WHAT IS REQUIRED →
A verbatim repetition of the data below is requested, without images.

DATASET RECORDS →
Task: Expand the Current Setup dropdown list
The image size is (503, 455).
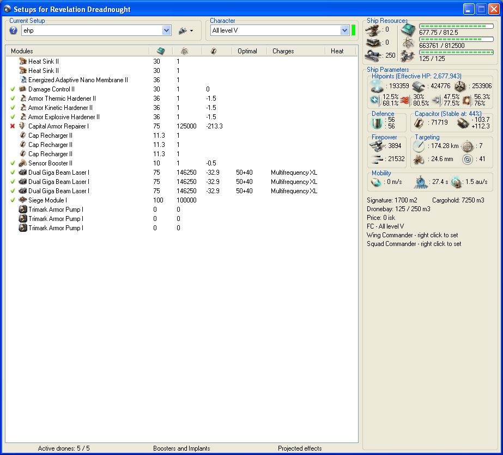Action: [x=167, y=31]
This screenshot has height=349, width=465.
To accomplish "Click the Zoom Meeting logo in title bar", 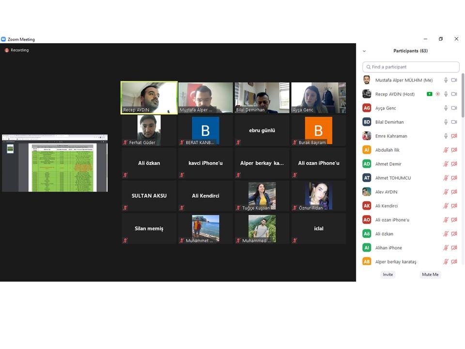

FINISHED EXERCISE →
Task: Expand the Current Setup dropdown list
The image size is (503, 455).
Action: [x=167, y=31]
This screenshot has height=349, width=465.
To accomplish "Click the Zoom Meeting logo in title bar", 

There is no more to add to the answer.